━━━━━ Exercise input ━━━━━

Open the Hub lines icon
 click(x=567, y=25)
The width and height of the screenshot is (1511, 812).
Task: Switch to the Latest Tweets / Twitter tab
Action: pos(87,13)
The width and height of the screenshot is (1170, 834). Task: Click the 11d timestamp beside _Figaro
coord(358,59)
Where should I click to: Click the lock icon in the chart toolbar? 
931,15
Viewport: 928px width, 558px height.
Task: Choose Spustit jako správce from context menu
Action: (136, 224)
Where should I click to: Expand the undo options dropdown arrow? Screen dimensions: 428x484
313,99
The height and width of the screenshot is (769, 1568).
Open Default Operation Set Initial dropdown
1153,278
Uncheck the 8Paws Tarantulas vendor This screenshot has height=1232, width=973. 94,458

━━━━━

• **Brief**
Take the material above and set it down again exactly.

• **Answer box**
Open the Hub lines icon
 click(x=567, y=25)
The width and height of the screenshot is (1511, 812).
Task: Switch to the Latest Tweets / Twitter tab
Action: pos(87,13)
The width and height of the screenshot is (1170, 834). Task: Click the 11d timestamp beside _Figaro
coord(358,59)
Where should I click to: Click the lock icon in the chart toolbar? 
931,15
Viewport: 928px width, 558px height.
Task: Choose Spustit jako správce from context menu
Action: (136, 224)
Where should I click to: Expand the undo options dropdown arrow? Screen dimensions: 428x484
313,99
The height and width of the screenshot is (769, 1568).
Open Default Operation Set Initial dropdown
1153,278
Uncheck the 8Paws Tarantulas vendor This screenshot has height=1232, width=973. 94,458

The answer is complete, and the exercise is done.